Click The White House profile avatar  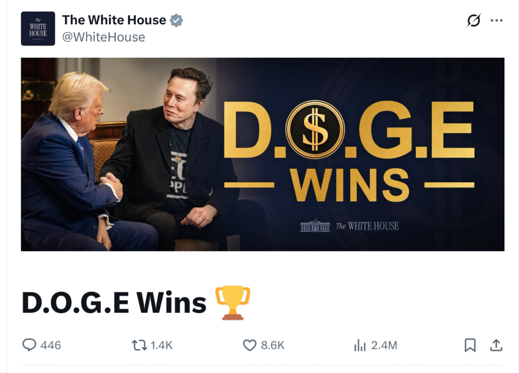tap(38, 28)
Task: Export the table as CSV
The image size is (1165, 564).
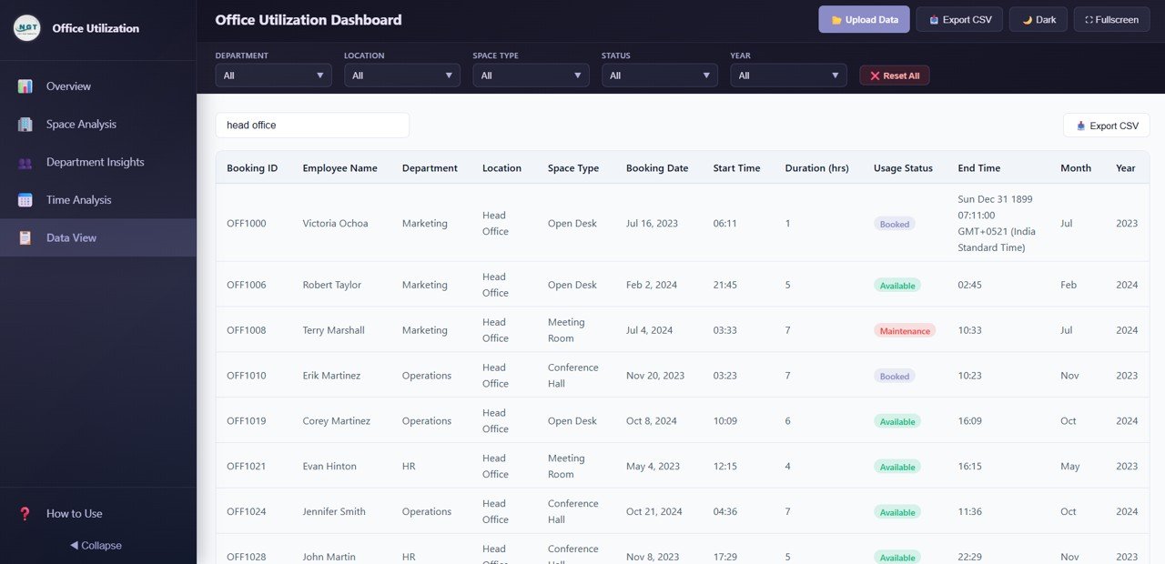Action: coord(1107,125)
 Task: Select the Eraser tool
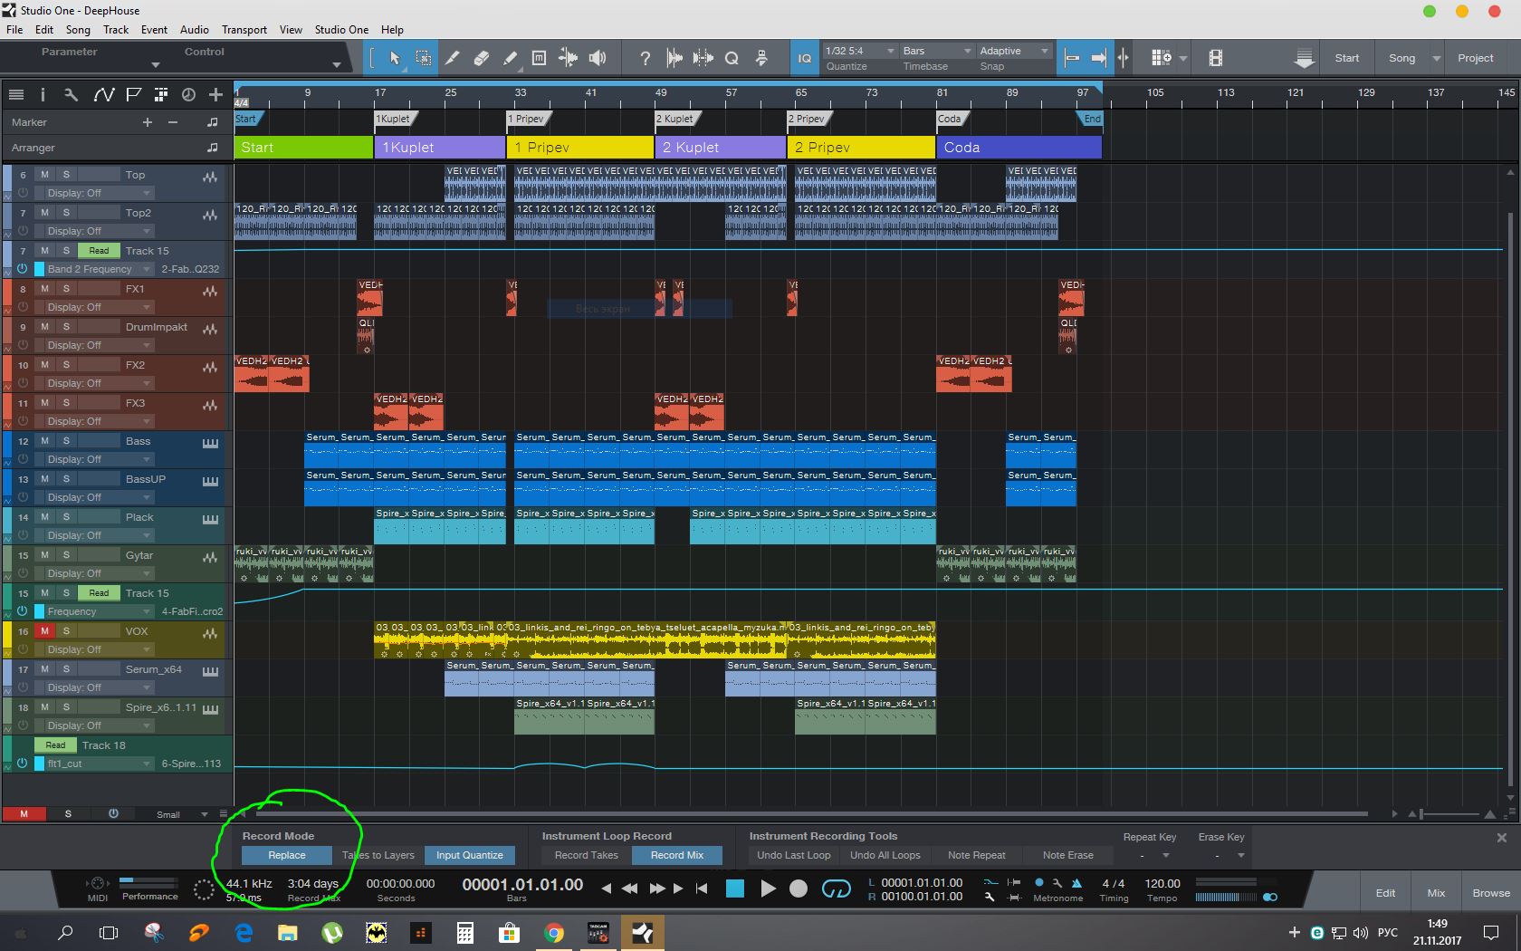click(x=481, y=58)
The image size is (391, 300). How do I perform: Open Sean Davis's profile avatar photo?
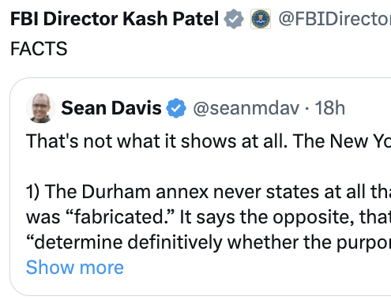[40, 108]
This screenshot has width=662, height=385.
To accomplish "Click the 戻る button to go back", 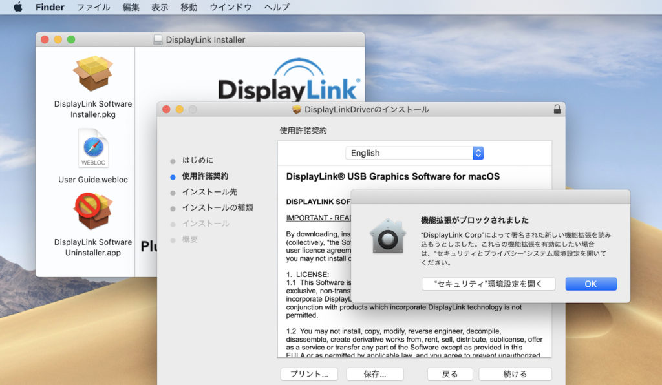I will 449,374.
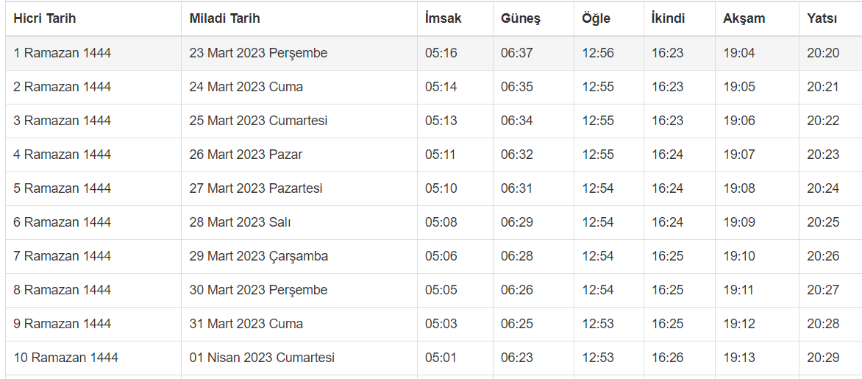Screen dimensions: 862x379
Task: Click the Hicri Tarih column header
Action: point(45,18)
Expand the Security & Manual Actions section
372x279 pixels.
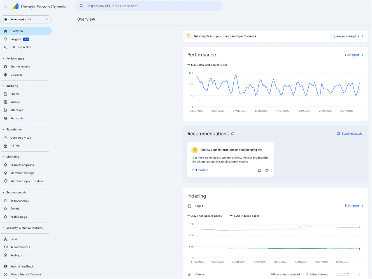coord(24,228)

☆ ☆ ☆

▸ **Work to be completed**: List every line of the material above that contains the word "image", reproducing each such line in full.

▸ **Response below**:
The image size is (1165, 564).
The image size is (391, 300). How do I perform: Open Sean Davis's profile avatar photo?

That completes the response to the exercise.